The Bear wrote:Lastly, a minimum distance from shooter to target to cut down the angle and keep the bullets in the traps. Our minimum distance is 15'.
I'm a member of a commercial range that caters to the concealed carry crowd. I looked really funny and out of place on the firing line yesterday, holding a Tompkins free pistol (Christmas present from my sis) in one hand and shooting at targets 25 yards away. I'm used to the stares. :-)
However, the range makes a great deal of income from concealed carry classes. Since my state requires a firing test that starts at 3 yards, the range simply can't put a reasonable minimum distance requirement in their rules. Ultimately, there's lots of unintentional cross-lane firing but nobody really cares since nearly all targets are between 3 and 10 yards. Only crazy people like me with targets at the far end of the range are bothered and there aren't enough of us to justify getting in the face of all the regular customers.
To someone who wants to see all range behavior tightly controlled, this places looks just unsafe enough to make you queasy. However, they've managed to find a compromise between driving away customers and tight control without sacrificing safety to any unacceptable degree. (As an aside to folks who say "safety must never be compromised" - that's ridiculous. You compromise your safety every time you get in a car. All intelligent security procedures are designed to reduce risk to an acceptable degree, not eliminate it. Elimination is impossible, always, and any attempt to do so is always ridiculously expensive.)
Here's how they run things -
There are two ranges - a pistol range and an "anything" range. The rules are ostensibly the same but the ability to partition off some shooters to the rifle side, where the lanes are wider, the lane dividers much more dense, etc., gives them some latitude to be more or less tight, depending on the situation.
No rapid fire. The rule is right up there on the board. During the evenings when every lane is filled and there's an hour wait to get a slot, they enforce the rule. On a dead weekday morning when they know everyone on the firing line by name, the rule is ignored. This is more true, more often, on the rifle side where the full-auto firing is allowed. It's kinda tough to tell anyone they can't do rapid fire when the guy next to them just let loose with a 50-round burst from a rifle rented to them by the range.

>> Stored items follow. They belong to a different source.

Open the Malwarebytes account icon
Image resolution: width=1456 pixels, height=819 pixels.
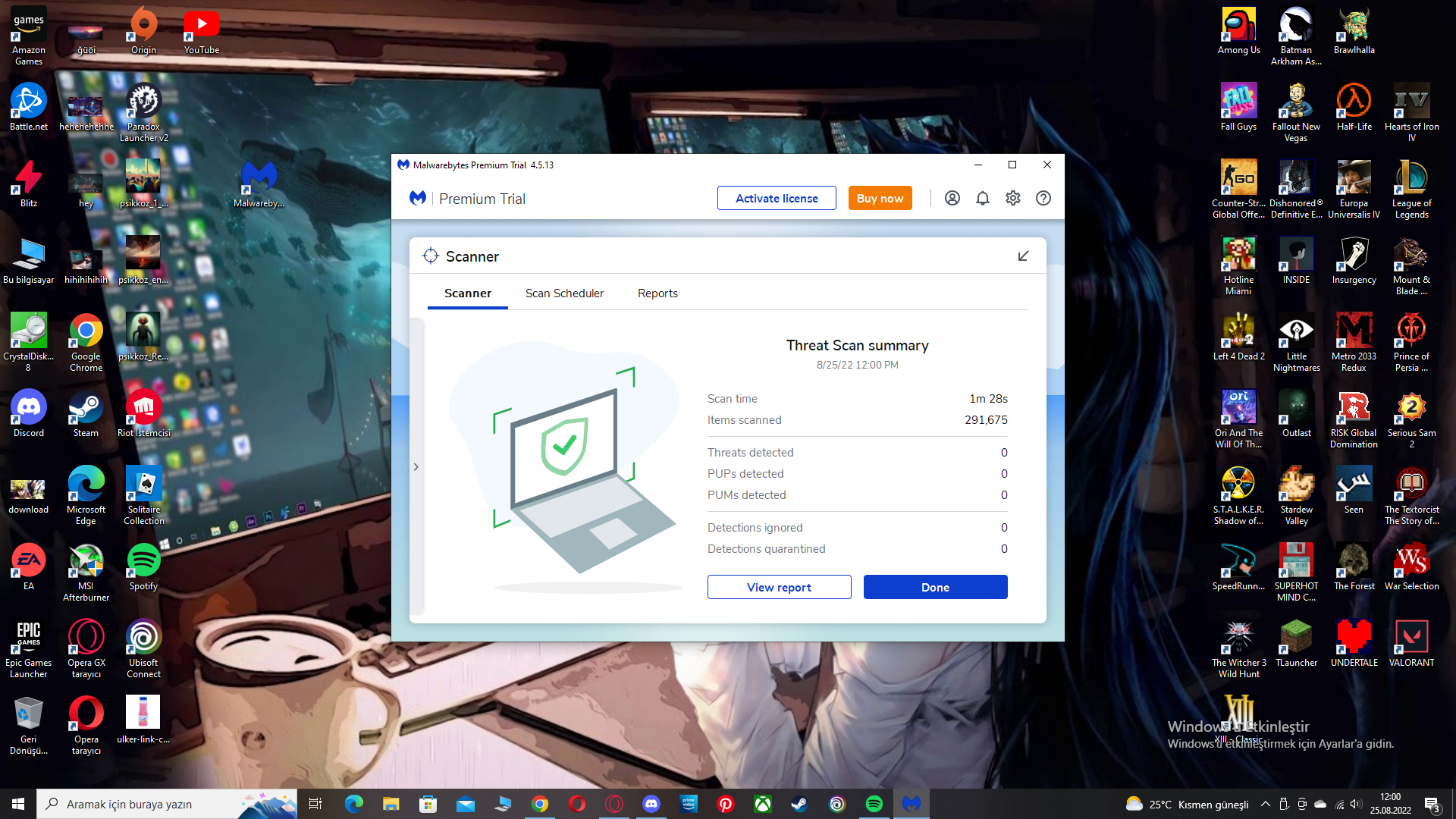point(952,198)
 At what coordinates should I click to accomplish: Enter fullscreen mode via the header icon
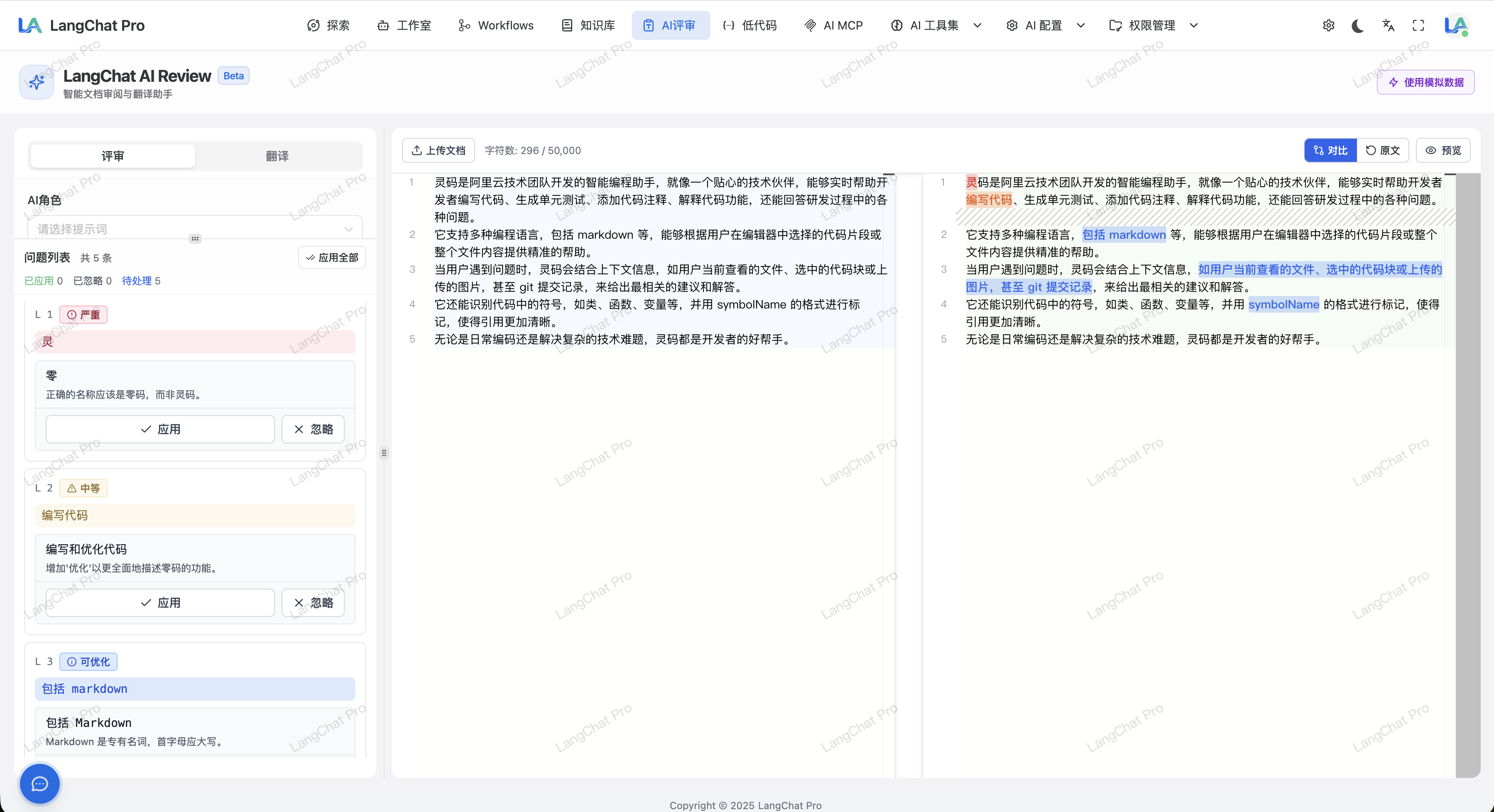(1418, 25)
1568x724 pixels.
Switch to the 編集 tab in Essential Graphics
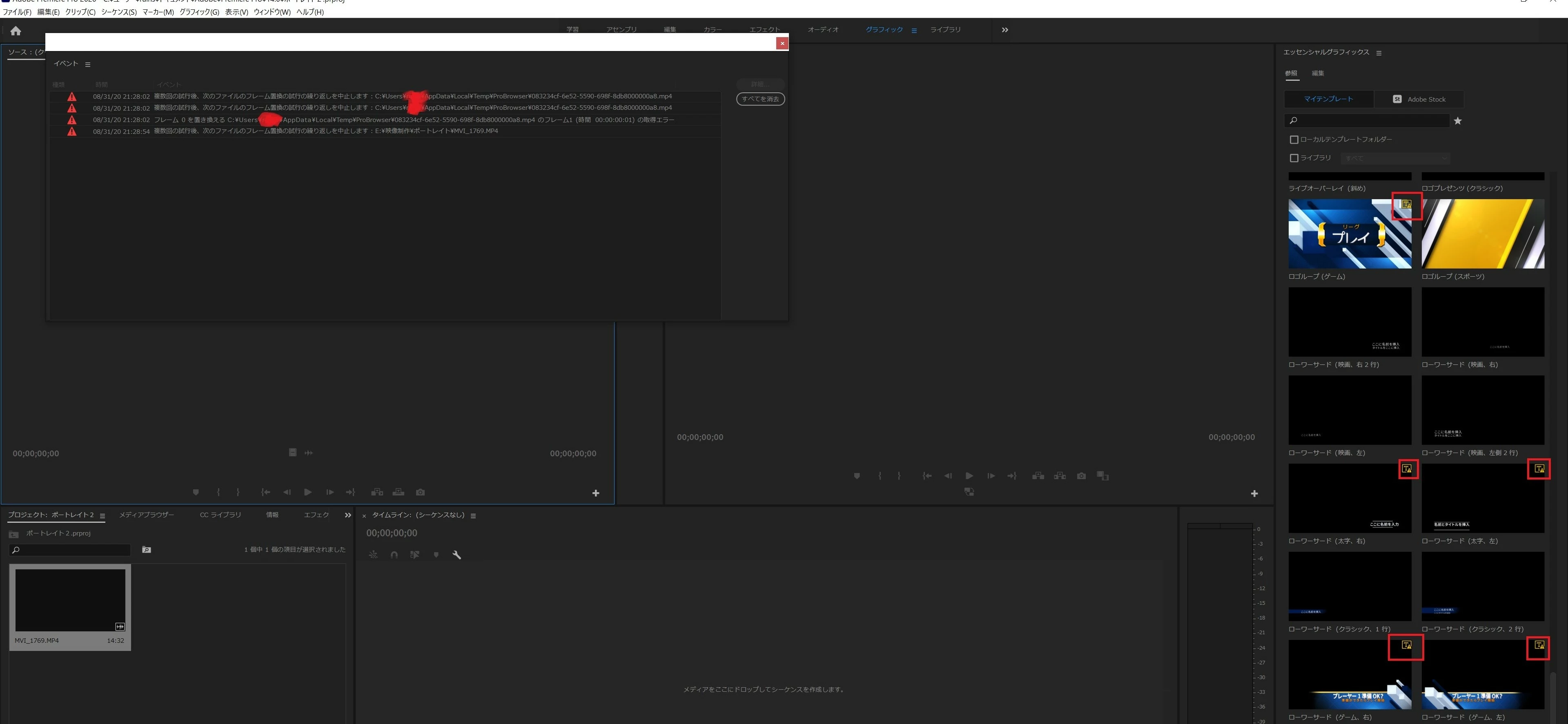(x=1317, y=73)
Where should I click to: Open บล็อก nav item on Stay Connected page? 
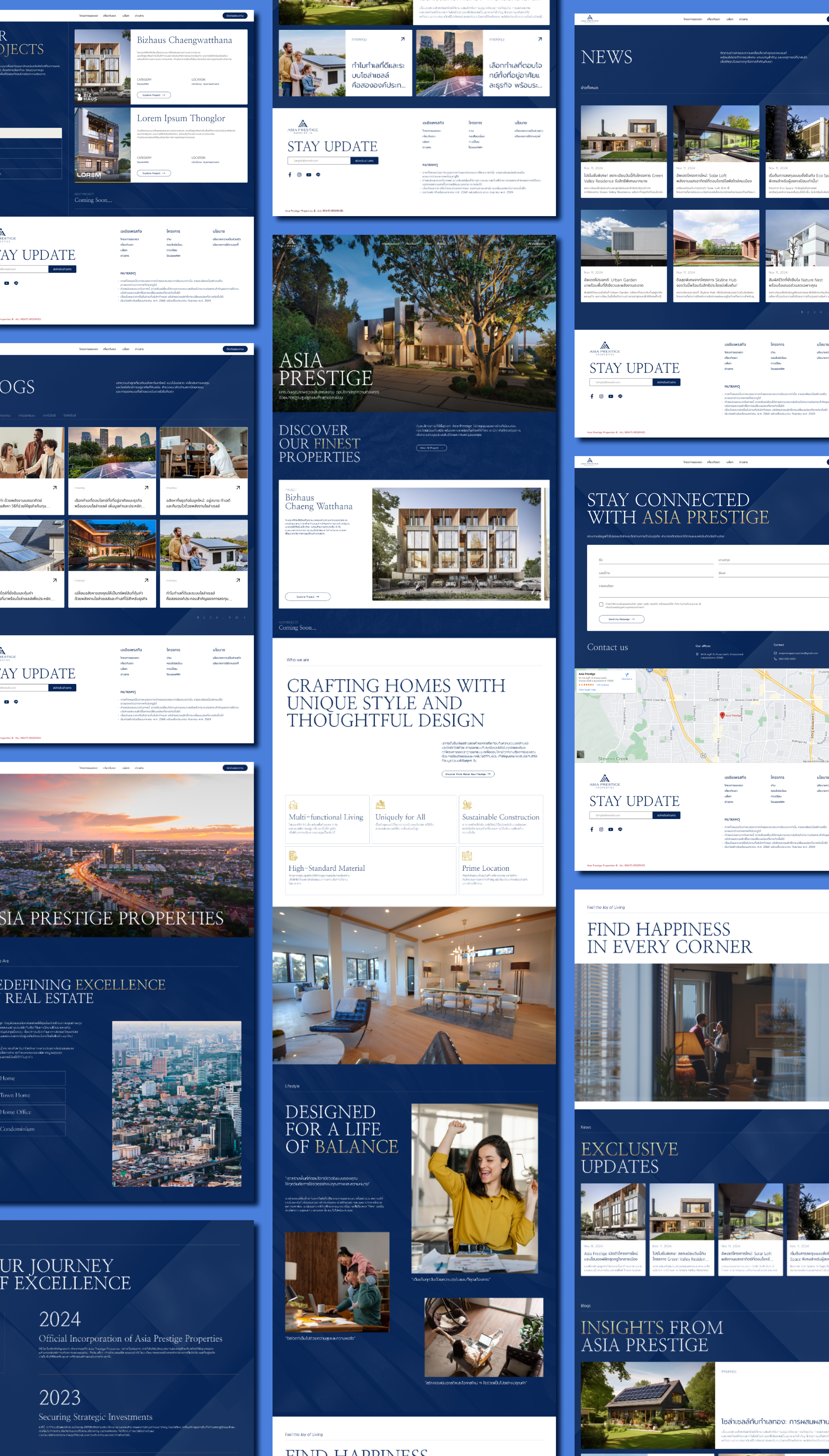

They sweep the floor constantly. When they run across steel-cased ammo, the tell the user to cut it out because it's against the rules. The steel cases get dumped in the trash. They don't let the cases build up on the floor so long that a few steel cases become a sorting problem for them when dealing with their brass recycler.
They're nice. Most range owners have seen so much crap that they've gotten crusty. These guys make a huge effort to be nice. If someone doesn't know what they're doing, those customers don't hesitate to ask for help. This creates an atmosphere of trust with the customers and also a realization that an employee might be right behind you, watching you, at any time, since they're always coming onto the range to help folks.
They use steel overhead baffles but also hang wood from them. Thus, if a shot goes way high, a shower of wood will fall in that lane. Most often, an employee will stop by with a kind and friendly "Hi, how's it going, anything I can do to help?" that will often be followed by a 10 or 15-minute personalized training session on firearms basics. All very friendly, all designed to turn a dangerously inaccurate shooter into someone who can at least stay on paper at 5 yards.
The construction of the range is a concrete box. Shots into the floor or side walls produce no real damage. The backstop catches everything. The overhead tracks are the only downrange components that are in any danger and this commercial range simply accepts that daily repairs are part of the cost of doing business. They went with a great compromise on type of target return mechanism. They didn't go with bare cables that flop around (God, I hate that!) and can be cut with a single errant round. Nor did they go with something ridiculously overbuilt that would be expensive to repair if it was hit with AP ammo. Instead, they have a simple V-channel overhead with an "out and back" toggle switch. The worst possible damage would be if a shotgun slug were to hit right at a junction of the V-track; that could knock down a section of the overhead. This actually happened once, meaning that lane closed for the rest of the day. It was fixed before the start of business the next day.
Generally, then, the policies of this range are to be available and watchful to take care of idiots, build facilities that can withstand the level of abuse expected from the targeted demographic, and be flexible. As a result, to a dedicated, high-level NRA or ISSF competitor, the place might look like a mildly dangerous dump. But for the general public and the people that run this range, things work well.
I realize that the OP was asking about a private club range that probably isn't staffed full-time, but I still think there are some good principles in play at my local commercial range.